A renda fixa apresentou um desempenho mais moderado em comparação com outros mercados, com menor ímpeto após a significativa redução dos prêmios de risco nos dois pregões anteriores. A taxa do contrato de Depósito Interfinanceiro (DI) com vencimento em janeiro de 2027 fechou em 14,035%, uma leve queda em relação ao ajuste anterior. O contrato de janeiro de 2028 recuou de 13,77% para 13,725%, e o de janeiro de 2029 cedeu de 13,72% para 13,675%. Já o DI de janeiro de 2031 registrou baixa de 13,835% para 13,815%.
Os juros futuros terminaram o pregão distantes das mínimas intradiárias registradas no início do dia. Por exemplo, a taxa do DI de janeiro de 2029 chegou a cair 0,15 ponto percentual, mas essa intensidade de queda se dissipou rapidamente.
Um membro da tesouraria de um grande banco local, que pediu anonimato, descreveu a sessão como “relativamente calma”, em grande parte devido ao tom mais tranquilo no cenário internacional. Nos Estados Unidos, os movimentos na renda fixa foram ainda mais contidos, com a taxa da T-note de dez anos oscilando minimamente.

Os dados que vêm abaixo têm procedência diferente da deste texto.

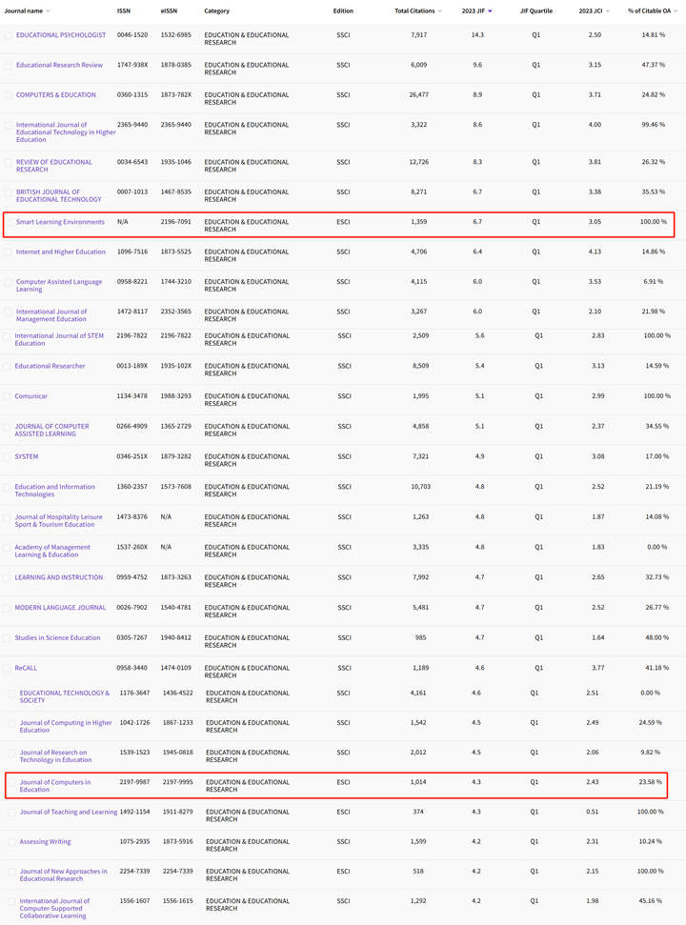Open International Journal of STEM Education
The width and height of the screenshot is (686, 925).
(x=58, y=339)
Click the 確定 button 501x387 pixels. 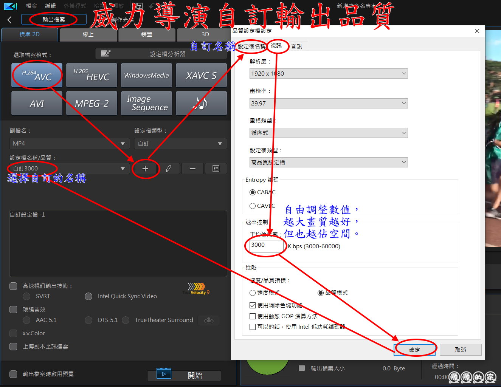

A liquidez foi baixa, e os participantes do mercado adotaram uma postura de espera. As expectativas em torno do discurso de Trump sobre a guerra geraram volatilidade durante a tarde, contribuindo para a redução dos ganhos em alguns ativos de risco, incluindo a renda fixa doméstica. Segundo informações da Bloomberg, Trump deve focar nos sucessos da incursão militar americana contra o Irã e reiterar o prazo para o fim do conflito.
Após a forte aversão a risco observada na segunda quinzena de março, o leilão de títulos prefixados do Tesouro Nacional agendado para esta quinta-feira pode atrair demanda significativa de investidores estrangeiros e locais. No entanto, a expectativa depende da abertura dos mercados após o pronunciamento de Trump.
Com a perspectiva de término da guerra em menos de um mês, o petróleo recuou fortemente, o que tende a aliviar os temores sobre o impacto inflacionário e, consequentemente, na política monetária do Banco Central. Economistas consultados pelo Valor projetam um IPCA próximo ao teto da meta, de 4,5%, e um corte de apenas 2 a 2,5 pontos percentuais na Selic este ano.
Para a reunião de abril do Comitê de Política Monetária (Copom), o consenso do mercado e dos economistas aponta para um corte de 0,25 ponto percentual, levando a Selic a 14,50%. A probabilidade de um corte de 0,5 ponto é de 28%, enquanto o mercado precifica 18% de chance de manutenção da taxa em 14,75%.